* EXTRACTED INFORMATION
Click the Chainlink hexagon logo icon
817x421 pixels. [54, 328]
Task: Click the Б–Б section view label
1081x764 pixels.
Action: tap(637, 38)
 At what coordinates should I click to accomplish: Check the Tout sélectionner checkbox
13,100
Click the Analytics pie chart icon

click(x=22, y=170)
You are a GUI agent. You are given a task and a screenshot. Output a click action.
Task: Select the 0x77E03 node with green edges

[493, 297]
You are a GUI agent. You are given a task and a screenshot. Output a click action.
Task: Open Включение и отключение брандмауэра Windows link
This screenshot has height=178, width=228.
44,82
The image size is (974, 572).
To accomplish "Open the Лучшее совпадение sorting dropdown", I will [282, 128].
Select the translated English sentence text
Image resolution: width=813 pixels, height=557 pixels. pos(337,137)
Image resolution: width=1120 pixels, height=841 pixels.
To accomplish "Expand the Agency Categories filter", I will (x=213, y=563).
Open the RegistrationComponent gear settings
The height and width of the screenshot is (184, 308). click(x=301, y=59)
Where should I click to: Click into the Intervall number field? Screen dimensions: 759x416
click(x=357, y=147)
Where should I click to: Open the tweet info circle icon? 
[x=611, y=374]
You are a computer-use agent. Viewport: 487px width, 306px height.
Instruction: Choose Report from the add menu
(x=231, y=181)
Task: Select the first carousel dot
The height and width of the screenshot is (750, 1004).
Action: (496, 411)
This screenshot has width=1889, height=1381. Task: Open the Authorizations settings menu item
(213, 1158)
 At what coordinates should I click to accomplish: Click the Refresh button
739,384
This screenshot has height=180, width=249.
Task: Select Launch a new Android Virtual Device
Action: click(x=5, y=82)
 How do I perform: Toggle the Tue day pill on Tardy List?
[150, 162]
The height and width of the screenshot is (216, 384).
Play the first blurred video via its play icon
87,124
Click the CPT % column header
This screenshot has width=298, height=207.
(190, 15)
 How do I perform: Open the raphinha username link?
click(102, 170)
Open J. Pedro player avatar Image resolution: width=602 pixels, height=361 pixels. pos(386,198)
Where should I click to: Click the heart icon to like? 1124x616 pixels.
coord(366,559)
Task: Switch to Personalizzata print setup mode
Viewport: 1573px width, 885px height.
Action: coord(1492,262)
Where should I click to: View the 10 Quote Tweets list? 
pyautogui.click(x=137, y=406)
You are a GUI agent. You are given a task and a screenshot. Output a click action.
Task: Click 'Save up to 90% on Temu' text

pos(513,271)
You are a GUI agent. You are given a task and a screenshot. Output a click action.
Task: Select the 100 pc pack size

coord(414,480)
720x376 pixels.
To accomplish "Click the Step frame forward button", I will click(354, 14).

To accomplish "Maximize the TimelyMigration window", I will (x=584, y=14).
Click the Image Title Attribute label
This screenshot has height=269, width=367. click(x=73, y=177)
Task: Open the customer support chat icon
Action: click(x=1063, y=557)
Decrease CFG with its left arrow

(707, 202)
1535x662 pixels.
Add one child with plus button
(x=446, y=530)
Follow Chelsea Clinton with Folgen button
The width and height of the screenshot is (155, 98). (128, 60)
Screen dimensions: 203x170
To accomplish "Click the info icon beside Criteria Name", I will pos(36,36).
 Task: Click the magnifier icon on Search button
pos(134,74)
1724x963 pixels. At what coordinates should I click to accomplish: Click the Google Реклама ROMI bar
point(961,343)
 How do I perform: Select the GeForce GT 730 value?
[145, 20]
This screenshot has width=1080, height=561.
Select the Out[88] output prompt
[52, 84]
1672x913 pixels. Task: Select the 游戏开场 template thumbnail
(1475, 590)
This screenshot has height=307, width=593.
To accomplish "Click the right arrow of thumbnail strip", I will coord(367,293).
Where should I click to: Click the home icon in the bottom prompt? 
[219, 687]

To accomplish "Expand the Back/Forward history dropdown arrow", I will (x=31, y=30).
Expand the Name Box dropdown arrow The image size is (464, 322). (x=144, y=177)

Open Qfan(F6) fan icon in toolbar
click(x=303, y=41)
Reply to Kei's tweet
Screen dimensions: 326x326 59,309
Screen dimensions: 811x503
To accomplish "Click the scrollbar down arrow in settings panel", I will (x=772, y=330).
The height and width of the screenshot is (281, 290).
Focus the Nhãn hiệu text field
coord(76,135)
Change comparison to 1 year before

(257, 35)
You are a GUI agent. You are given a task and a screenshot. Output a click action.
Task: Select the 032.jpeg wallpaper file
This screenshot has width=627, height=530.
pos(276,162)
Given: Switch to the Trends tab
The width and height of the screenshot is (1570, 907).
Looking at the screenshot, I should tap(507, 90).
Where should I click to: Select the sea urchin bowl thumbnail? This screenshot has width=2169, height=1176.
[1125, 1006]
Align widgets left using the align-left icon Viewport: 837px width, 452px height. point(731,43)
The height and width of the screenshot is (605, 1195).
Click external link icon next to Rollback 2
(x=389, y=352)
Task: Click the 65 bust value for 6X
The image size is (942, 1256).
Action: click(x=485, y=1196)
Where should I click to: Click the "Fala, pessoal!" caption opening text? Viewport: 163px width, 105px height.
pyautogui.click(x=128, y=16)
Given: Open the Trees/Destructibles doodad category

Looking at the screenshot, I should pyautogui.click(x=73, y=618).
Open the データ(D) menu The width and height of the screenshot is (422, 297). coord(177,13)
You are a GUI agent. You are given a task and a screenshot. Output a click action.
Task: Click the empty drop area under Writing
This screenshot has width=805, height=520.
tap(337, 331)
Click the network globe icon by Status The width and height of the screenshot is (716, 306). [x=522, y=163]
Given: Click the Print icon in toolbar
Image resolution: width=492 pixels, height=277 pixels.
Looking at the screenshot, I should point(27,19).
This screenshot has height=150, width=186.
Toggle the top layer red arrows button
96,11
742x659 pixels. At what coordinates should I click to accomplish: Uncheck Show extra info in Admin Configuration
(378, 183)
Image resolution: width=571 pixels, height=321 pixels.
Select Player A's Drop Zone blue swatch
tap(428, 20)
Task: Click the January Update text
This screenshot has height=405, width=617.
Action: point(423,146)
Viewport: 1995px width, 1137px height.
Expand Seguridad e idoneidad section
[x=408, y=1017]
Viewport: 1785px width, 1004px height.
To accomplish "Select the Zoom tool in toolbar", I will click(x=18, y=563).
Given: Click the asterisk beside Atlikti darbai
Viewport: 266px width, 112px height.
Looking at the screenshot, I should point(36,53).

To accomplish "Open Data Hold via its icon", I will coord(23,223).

* WHAT YOU SHOULD DO
Format every line of the items above as a Markdown table with the columns Number and Item line, leaving out blank lines.

* WRITTEN RESPONSE
| Number | Item line |
|---|---|
| 1 | Click the Chainlink hexagon logo icon |
| 2 | 817x421 pixels. [54, 328] |
| 3 | Task: Click the Б–Б section view label |
| 4 | 1081x764 pixels. |
| 5 | Action: tap(637, 38) |
| 6 |  At what coordinates should I click to accomplish: Check the Tout sélectionner checkbox |
| 7 | 13,100 |
| 8 | Click the Analytics pie chart icon |
| 9 | click(x=22, y=170) |
| 10 | You are a GUI agent. You are given a task and a screenshot. Output a click action. |
| 11 | Task: Select the 0x77E03 node with green edges |
| 12 | [493, 297] |
| 13 | You are a GUI agent. You are given a task and a screenshot. Output a click action. |
| 14 | Task: Open Включение и отключение брандмауэра Windows link |
| 15 | This screenshot has height=178, width=228. |
| 16 | 44,82 |
| 17 | The image size is (974, 572). |
| 18 | To accomplish "Open the Лучшее совпадение sorting dropdown", I will [282, 128]. |
| 19 | Select the translated English sentence text |
| 20 | Image resolution: width=813 pixels, height=557 pixels. pos(337,137) |
| 21 | Image resolution: width=1120 pixels, height=841 pixels. |
| 22 | To accomplish "Expand the Agency Categories filter", I will (x=213, y=563). |
| 23 | Open the RegistrationComponent gear settings |
| 24 | The height and width of the screenshot is (184, 308). click(x=301, y=59) |
| 25 | Where should I click to: Click into the Intervall number field? Screen dimensions: 759x416 |
| 26 | click(x=357, y=147) |
| 27 | Where should I click to: Open the tweet info circle icon?  |
| 28 | [x=611, y=374] |
| 29 | You are a computer-use agent. Viewport: 487px width, 306px height. |
| 30 | Instruction: Choose Report from the add menu |
| 31 | (x=231, y=181) |
| 32 | Task: Select the first carousel dot |
| 33 | The height and width of the screenshot is (750, 1004). |
| 34 | Action: (496, 411) |
| 35 | This screenshot has width=1889, height=1381. Task: Open the Authorizations settings menu item |
| 36 | (213, 1158) |
| 37 |  At what coordinates should I click to accomplish: Click the Refresh button |
| 38 | 739,384 |
| 39 | This screenshot has height=180, width=249. |
| 40 | Task: Select Launch a new Android Virtual Device |
| 41 | Action: click(x=5, y=82) |
| 42 |  How do I perform: Toggle the Tue day pill on Tardy List? |
| 43 | [150, 162] |
| 44 | The height and width of the screenshot is (216, 384). |
| 45 | Play the first blurred video via its play icon |
| 46 | 87,124 |
| 47 | Click the CPT % column header |
| 48 | This screenshot has width=298, height=207. |
| 49 | (190, 15) |
| 50 |  How do I perform: Open the raphinha username link? |
| 51 | click(102, 170) |
| 52 | Open J. Pedro player avatar Image resolution: width=602 pixels, height=361 pixels. pos(386,198) |
| 53 | Where should I click to: Click the heart icon to like? 1124x616 pixels. |
| 54 | coord(366,559) |
| 55 | Task: Switch to Personalizzata print setup mode |
| 56 | Viewport: 1573px width, 885px height. |
| 57 | Action: coord(1492,262) |
| 58 | Where should I click to: View the 10 Quote Tweets list?  |
| 59 | pyautogui.click(x=137, y=406) |
| 60 | You are a GUI agent. You are given a task and a screenshot. Output a click action. |
| 61 | Task: Click 'Save up to 90% on Temu' text |
| 62 | pos(513,271) |
| 63 | You are a GUI agent. You are given a task and a screenshot. Output a click action. |
| 64 | Task: Select the 100 pc pack size |
| 65 | coord(414,480) |
| 66 | 720x376 pixels. |
| 67 | To accomplish "Click the Step frame forward button", I will click(354, 14). |
| 68 | To accomplish "Maximize the TimelyMigration window", I will (x=584, y=14). |
| 69 | Click the Image Title Attribute label |
| 70 | This screenshot has height=269, width=367. click(x=73, y=177) |
| 71 | Task: Open the customer support chat icon |
| 72 | Action: click(x=1063, y=557) |
| 73 | Decrease CFG with its left arrow |
| 74 | (707, 202) |
| 75 | 1535x662 pixels. |
| 76 | Add one child with plus button |
| 77 | (x=446, y=530) |
| 78 | Follow Chelsea Clinton with Folgen button |
| 79 | The width and height of the screenshot is (155, 98). (128, 60) |
| 80 | Screen dimensions: 203x170 |
| 81 | To accomplish "Click the info icon beside Criteria Name", I will pos(36,36). |
| 82 |  Task: Click the magnifier icon on Search button |
| 83 | pos(134,74) |
| 84 | 1724x963 pixels. At what coordinates should I click to accomplish: Click the Google Реклама ROMI bar |
| 85 | point(961,343) |
| 86 |  How do I perform: Select the GeForce GT 730 value? |
| 87 | [145, 20] |
| 88 | This screenshot has width=1080, height=561. |
| 89 | Select the Out[88] output prompt |
| 90 | [52, 84] |
| 91 | 1672x913 pixels. Task: Select the 游戏开场 template thumbnail |
| 92 | (1475, 590) |
| 93 | This screenshot has height=307, width=593. |
| 94 | To accomplish "Click the right arrow of thumbnail strip", I will coord(367,293). |
| 95 | Where should I click to: Click the home icon in the bottom prompt?  |
| 96 | [219, 687] |
| 97 | To accomplish "Expand the Back/Forward history dropdown arrow", I will (x=31, y=30). |
| 98 | Expand the Name Box dropdown arrow The image size is (464, 322). (x=144, y=177) |
| 99 | Open Qfan(F6) fan icon in toolbar |
| 100 | click(x=303, y=41) |
| 101 | Reply to Kei's tweet |
| 102 | Screen dimensions: 326x326 59,309 |
| 103 | Screen dimensions: 811x503 |
| 104 | To accomplish "Click the scrollbar down arrow in settings panel", I will (x=772, y=330). |
| 105 | The height and width of the screenshot is (281, 290). |
| 106 | Focus the Nhãn hiệu text field |
| 107 | coord(76,135) |
| 108 | Change comparison to 1 year before |
| 109 | (257, 35) |
| 110 | You are a GUI agent. You are given a task and a screenshot. Output a click action. |
| 111 | Task: Select the 032.jpeg wallpaper file |
| 112 | This screenshot has width=627, height=530. |
| 113 | pos(276,162) |
| 114 | Given: Switch to the Trends tab |
| 115 | The width and height of the screenshot is (1570, 907). |
| 116 | Looking at the screenshot, I should tap(507, 90). |
| 117 | Where should I click to: Select the sea urchin bowl thumbnail? This screenshot has width=2169, height=1176. |
| 118 | [1125, 1006] |
| 119 | Align widgets left using the align-left icon Viewport: 837px width, 452px height. point(731,43) |
| 120 | The height and width of the screenshot is (605, 1195). |
| 121 | Click external link icon next to Rollback 2 |
| 122 | (x=389, y=352) |
| 123 | Task: Click the 65 bust value for 6X |
| 124 | The image size is (942, 1256). |
| 125 | Action: click(x=485, y=1196) |
| 126 | Where should I click to: Click the "Fala, pessoal!" caption opening text? Viewport: 163px width, 105px height. |
| 127 | pyautogui.click(x=128, y=16) |
| 128 | Given: Open the Trees/Destructibles doodad category |
| 129 | Looking at the screenshot, I should pyautogui.click(x=73, y=618). |
| 130 | Open the データ(D) menu The width and height of the screenshot is (422, 297). coord(177,13) |
| 131 | You are a GUI agent. You are given a task and a screenshot. Output a click action. |
| 132 | Task: Click the empty drop area under Writing |
| 133 | This screenshot has width=805, height=520. |
| 134 | tap(337, 331) |
| 135 | Click the network globe icon by Status The width and height of the screenshot is (716, 306). [x=522, y=163] |
| 136 | Given: Click the Print icon in toolbar |
| 137 | Image resolution: width=492 pixels, height=277 pixels. |
| 138 | Looking at the screenshot, I should point(27,19). |
| 139 | This screenshot has height=150, width=186. |
| 140 | Toggle the top layer red arrows button |
| 141 | 96,11 |
| 142 | 742x659 pixels. At what coordinates should I click to accomplish: Uncheck Show extra info in Admin Configuration |
| 143 | (378, 183) |
| 144 | Image resolution: width=571 pixels, height=321 pixels. |
| 145 | Select Player A's Drop Zone blue swatch |
| 146 | tap(428, 20) |
| 147 | Task: Click the January Update text |
| 148 | This screenshot has height=405, width=617. |
| 149 | Action: point(423,146) |
| 150 | Viewport: 1995px width, 1137px height. |
| 151 | Expand Seguridad e idoneidad section |
| 152 | [x=408, y=1017] |
| 153 | Viewport: 1785px width, 1004px height. |
| 154 | To accomplish "Select the Zoom tool in toolbar", I will click(x=18, y=563). |
| 155 | Given: Click the asterisk beside Atlikti darbai |
| 156 | Viewport: 266px width, 112px height. |
| 157 | Looking at the screenshot, I should point(36,53). |
| 158 | To accomplish "Open Data Hold via its icon", I will coord(23,223). |